Rahmetli dedem elimden tuttu, beni samanlığa götürdü. “Bak evlat aha bu samanları gördünm mü, eşeleyelim bakalım dedi.” Samanlıktaki samanları karıştırdık, sarı sarı armutlar ortaya çıktı. Anlatmaya başladı, “Bu armutları güzün topladık, bazılarını tahta sandıklara doldurduk, bazılarını da samanlara gömdük. Toplarken yemyeşildi, yemek mümkün değildi. Ham armut yenilmiyodu. Buna kış armudu derler, Şimdi kar yağınca havalar soğuyunca bu armutlar sararıyor. Yazdan ayırdığımız cevizlerle armutları, elmaları çıkarıp soba başında sizlerle yiyeceğiz, siz de büyüyünce bu kültürü çocuklarınıza taşıyacaksınız” dedi.
Bu kültürü çocuklarımıza taşıma konusunda çok geç kaldık. Çeşit çeşit organik olmayan meyveler çıktı ortaya. Elmalar ve armutlar soğuk hava depolarında saklanıyor. Kış ve bahar mevsimine gelince çıkarılıyor, elmalar ve armutla hiç te kepermiyor. Aynı kalitede üreticilere ulaştırılıyor.

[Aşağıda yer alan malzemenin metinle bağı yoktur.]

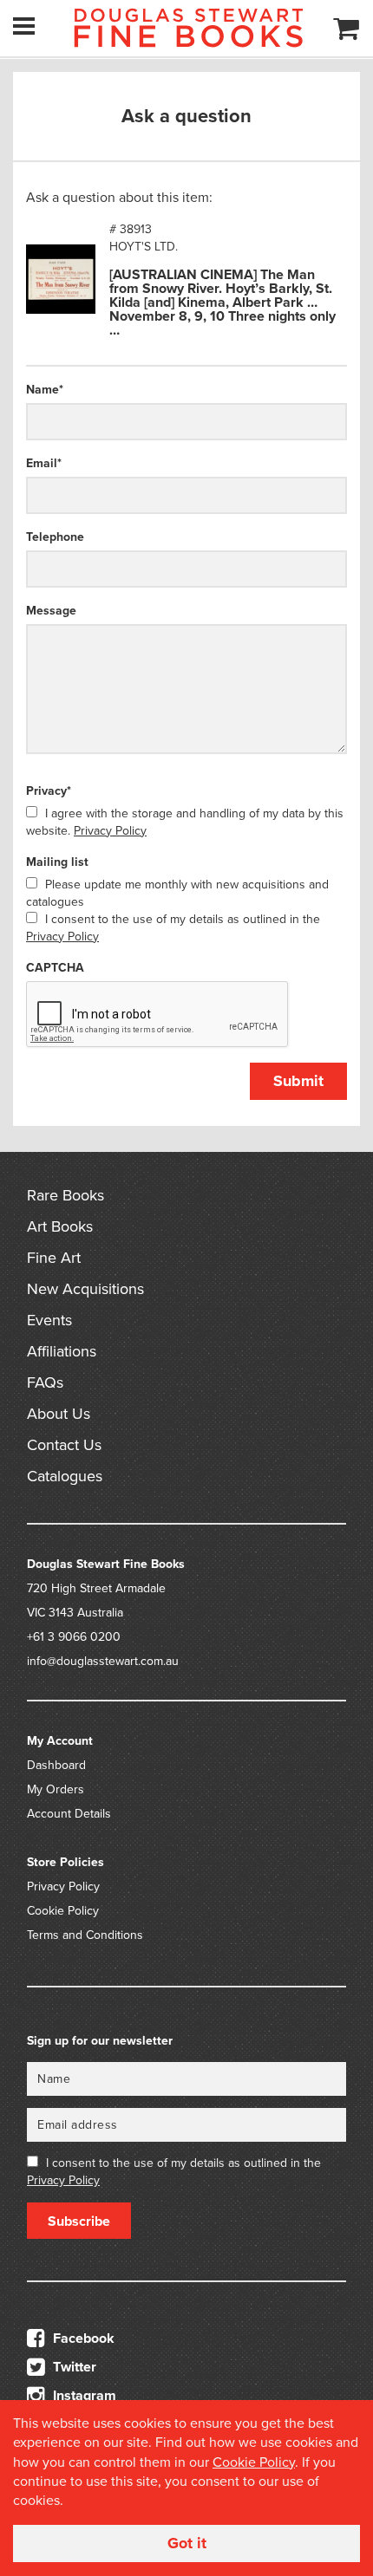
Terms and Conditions (85, 1935)
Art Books (60, 1226)
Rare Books (65, 1195)
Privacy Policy (110, 830)
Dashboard (56, 1765)
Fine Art (54, 1257)
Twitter (72, 2367)
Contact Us (64, 1444)
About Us (58, 1413)
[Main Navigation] (24, 26)
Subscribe (79, 2221)
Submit (298, 1080)
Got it (186, 2543)
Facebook (82, 2338)
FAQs (45, 1382)
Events (49, 1320)
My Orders (55, 1789)
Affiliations (61, 1351)
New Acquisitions (85, 1288)
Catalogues (64, 1476)
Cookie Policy (63, 1910)
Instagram (82, 2395)
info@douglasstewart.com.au (103, 1661)
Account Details (69, 1813)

Tabi bizim çocukluğumuzda bu teknoloji ve bu teknolojilere verilecek paralarımız olmadığı için, doğal yaşamak zorunda kalıyorduk. Şimdiki gibi insanlar gıdalara bu kadar yüksek paralar ödemiyorlardı. Köylüler yiyeceklerini kendileri üretiyorlardı. Şimdi köyde yetişen gıdaların çoğunu köylüler de marketlerden alıyorlar. Yumurta, süt, yoğurt, domates, biber, patlıcan, ekmek, makarna saymakla bitiremediğimiz yiyeceklerimizi köylerde biz üretirken şimdi şehirlerden fabrikasyon, son kullanma tarihli paketlemelerden elde ediyoruz. Böylece sağlıklı yaşama ve organik yaşam rafa kalkmış oluyor.
Sarı sarı kış armudu yemeniz, çocukluğumuzdaki doğal yaşamı yeniden yaşamanız dileğiyle.